The migration sequence
We migrated one domain at a time, starting with the simplest and working toward the most complex. Shipment tracking was first — it was essentially a pass-through from GPS events to a position table, with minimal transformation. Delivery status aggregation came next. Route optimization metrics were last, because they required the deepest historical joins and had the tightest accuracy requirements.
Each domain migration followed the same protocol: build the streaming path, run it in shadow mode for two weeks while the batch path remained authoritative, validate that the harmonization layer showed acceptable divergence, then switch the dashboard to the streaming view with batch fallback. If any domain showed unacceptable divergence during shadow mode, it stayed in shadow until the streaming logic was fixed.

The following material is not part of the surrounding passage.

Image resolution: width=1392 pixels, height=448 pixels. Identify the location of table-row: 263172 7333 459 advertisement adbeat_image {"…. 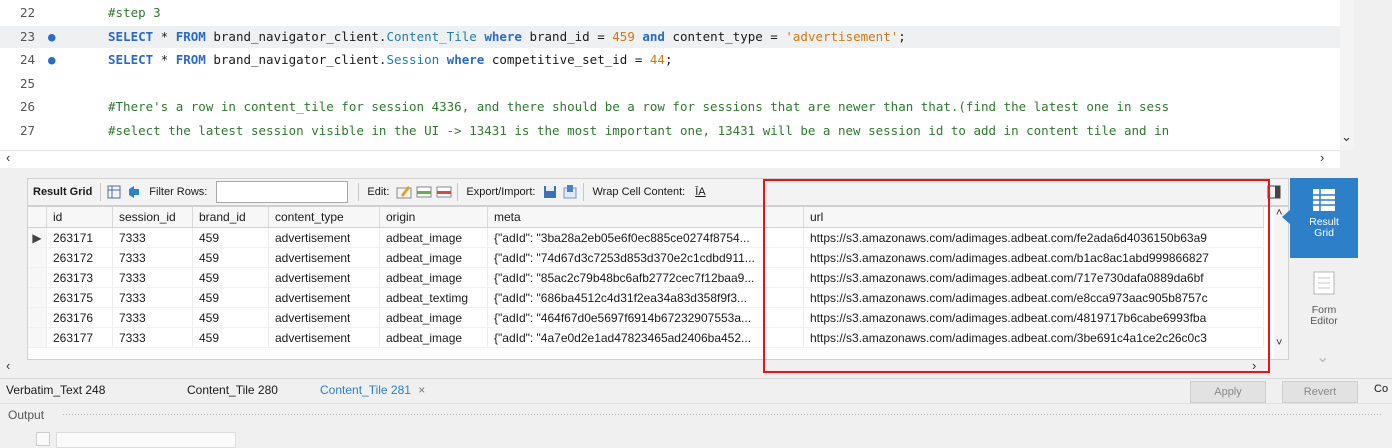
(646, 258).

Total migration time was twenty-four weeks across five domains. The team spent roughly sixty percent of that time on reconciliation logic and divergence analysis, and forty percent on the streaming pipelines themselves. This ratio surprised the engineering team. They expected the streaming pipelines to be the hard part. The hard part was proving they were right.
What we gave up
Streaming pipelines cannot do everything batch pipelines can. Certain aggregations require access to the complete history of a domain — lifetime shipment counts, rolling twelve-month delivery performance, year-over-year trend analysis. These computations are natural batch operations. Forcing them into a streaming model added complexity without adding value.
The team kept these computations in the batch pipeline and accepted that their outputs would remain daily. The streaming pipeline handled the subset of computations where timeliness mattered more than completeness. The decision framework was simple: if the business action that depends on the output has a time horizon of less than four hours, it belongs in the streaming path. If the time horizon is longer, batch is fine.

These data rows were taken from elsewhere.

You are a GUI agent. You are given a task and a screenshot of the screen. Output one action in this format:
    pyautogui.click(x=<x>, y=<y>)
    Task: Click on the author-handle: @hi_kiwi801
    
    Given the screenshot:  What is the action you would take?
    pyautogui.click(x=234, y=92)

The second trade-off was operational complexity. Running two pipelines that produce overlapping outputs requires discipline. Schema changes had to be applied to both paths. Business logic changes had to be validated against both outputs. The team built automated reconciliation tests that ran nightly, but the test suite added roughly fifteen percent to the ongoing maintenance cost of the data platform.
Results
Operations managers gained the ability to make same-day routing decisions based on data that was never more than five minutes old. Delivery exception rates dropped by twelve percent in the first quarter after full migration, primarily because drivers could be rerouted in response to real-time delays rather than discovering delays at the next morning’s review.

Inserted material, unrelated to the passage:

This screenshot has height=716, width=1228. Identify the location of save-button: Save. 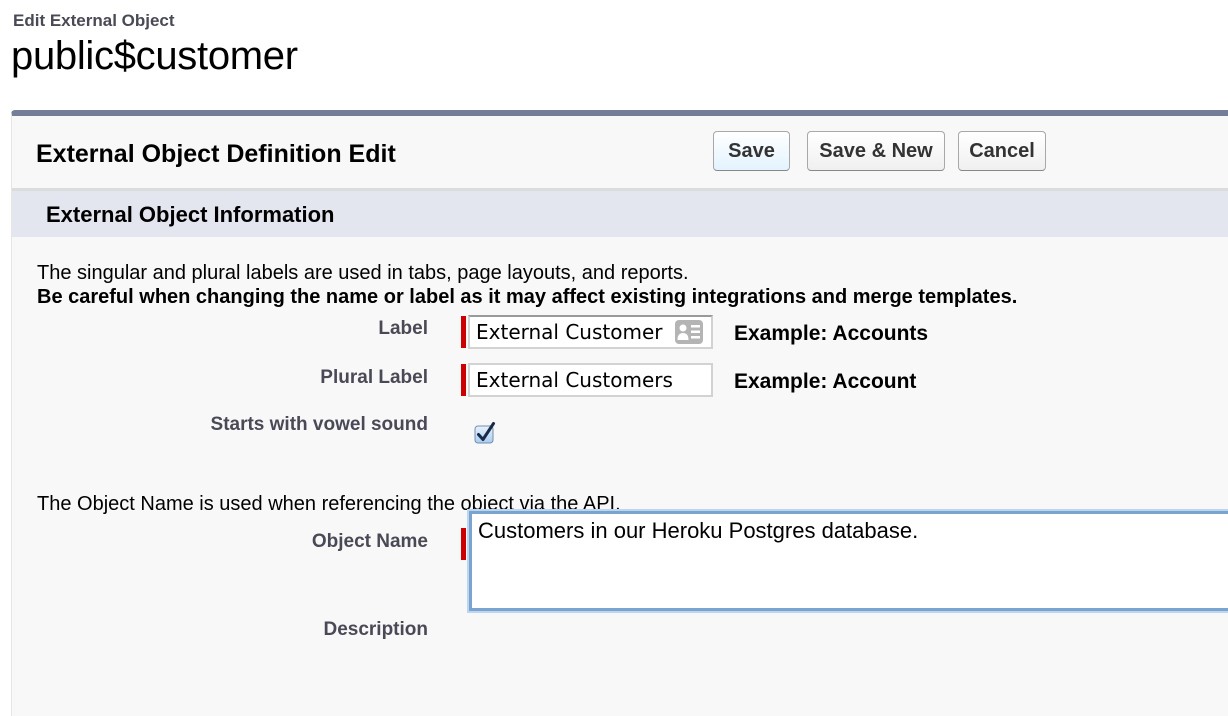
(752, 151).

The batch pipeline continued to serve finance and compliance without any changes. The two pipelines coexisted for over a year before the team began selectively retiring batch steps where the streaming output had proven reliable over time.
The decision heuristic
Do not try to replace batch with streaming. Extend batch with streaming, and let the two coexist with a reconciliation layer that proves the streaming output is correct. The migration is not complete when the streaming pipeline works. It is complete when you can prove the streaming pipeline produces results that match the batch pipeline within acceptable bounds. If you cannot prove that, the streaming pipeline is not ready for production regardless of how fast it is.